A lot of this project, for me, was wondering how I define myself. At first, I did a lot of planning for fake personas: a 1950s girl, a 1950s man, a motorcycle dude, a 1930s woman, a library spinster (okay, that one’s a little self-reflective), a punk, a homeless person, a goth, etc. Mostly, my plans were to make myself less of myself. Granted, some of these things have always fascinated/intrigued/inspired me. Traditional-style tattoos are an art form I love, although I would never get a tattoo, myself. After reading The Outsiders in junior high, I think the “greaser” look would be fun to pull off.
However, I think I was trying to skirt around the truth. While it’s fun to play dress-up, it’s not possible to recreate an identity, while ignoring what and/or who you truly are. And when it comes down to it, how do you define yourself, and how do you put that into a photograph?
What bothered me was that most of the things I came up with were objects. After all, objects are visual, and if we own them, and they mean something to us, then they can represent us, can’t they? For example, my collection of hats: that’s an icon of me.
(I know, it’s cheesy to reference Fight Club, but both the book and film were great)
However, the number of physical things I was using to show my identity made me feel shallow, and almost ashamed. Am I nothing more than a collection of objects? Am I as simple as sixteen hats and an oversized cardigan? I don’t think I am.
▬▬▬
The exercise >> Can you reproduce, word for word, the part of the essay about defining oneself starting at "However, I think" and ending at "into a photograph?"? The material after this point is separate from the essay about defining oneself.

Data block >>
▬▬▬
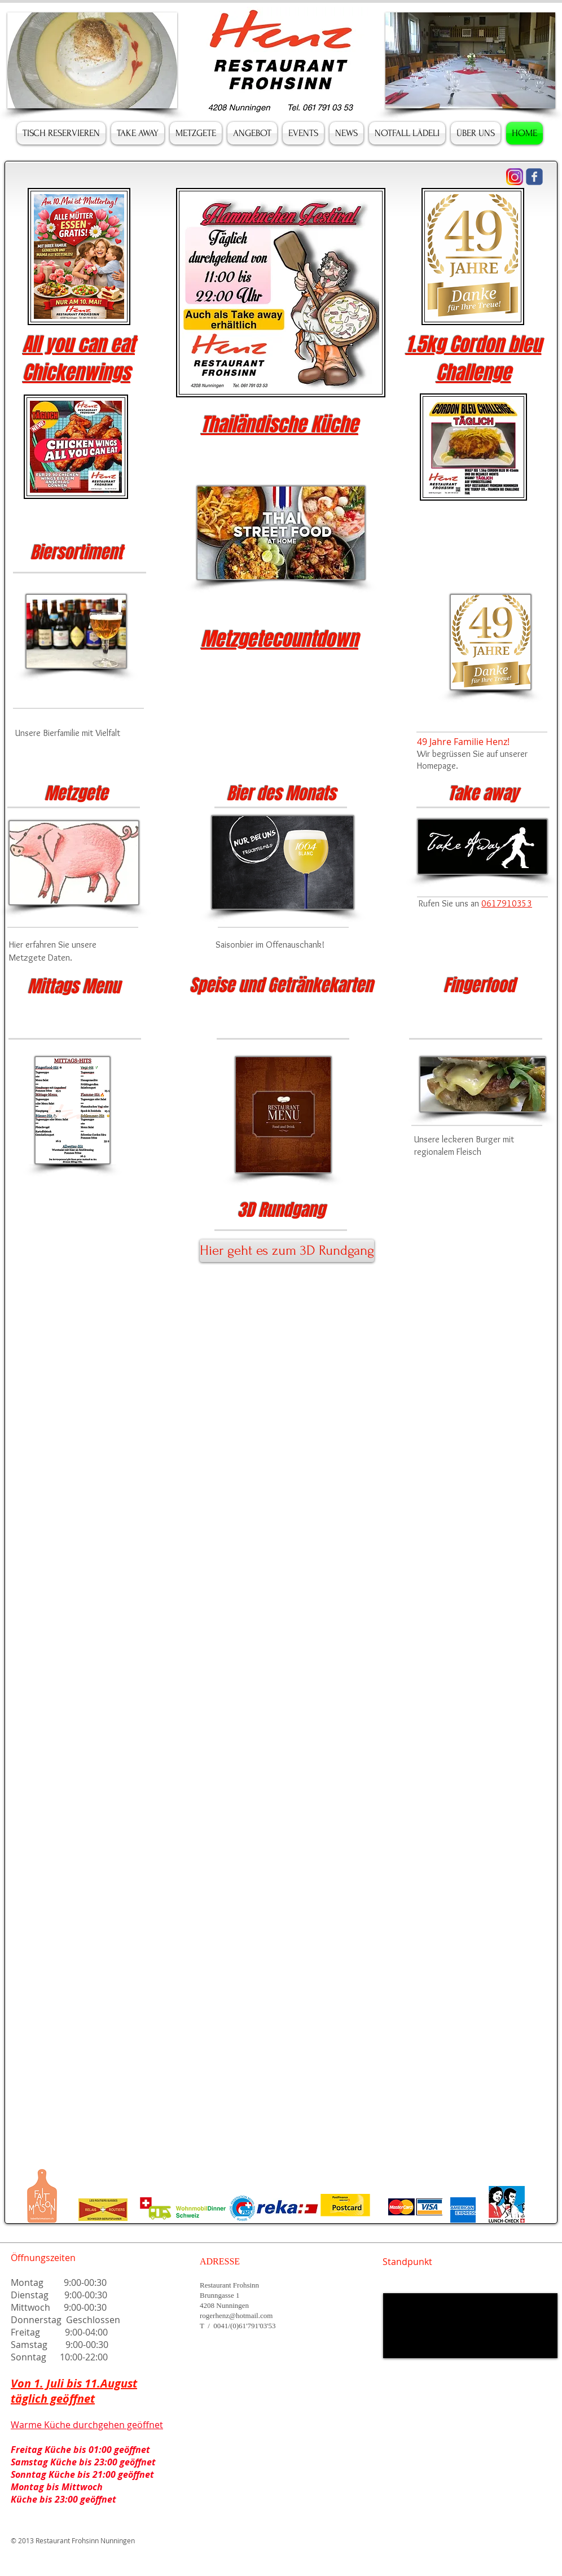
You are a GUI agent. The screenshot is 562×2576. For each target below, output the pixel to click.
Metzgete (76, 793)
▬▬▬
Finished answer >>
However, I think I was trying to skirt around the truth. While it’s fun to play dress-up, it’s not possible to recreate an identity, while ignoring what and/or who you truly are. And when it comes down to it, how do you define yourself, and how do you put that into a photograph?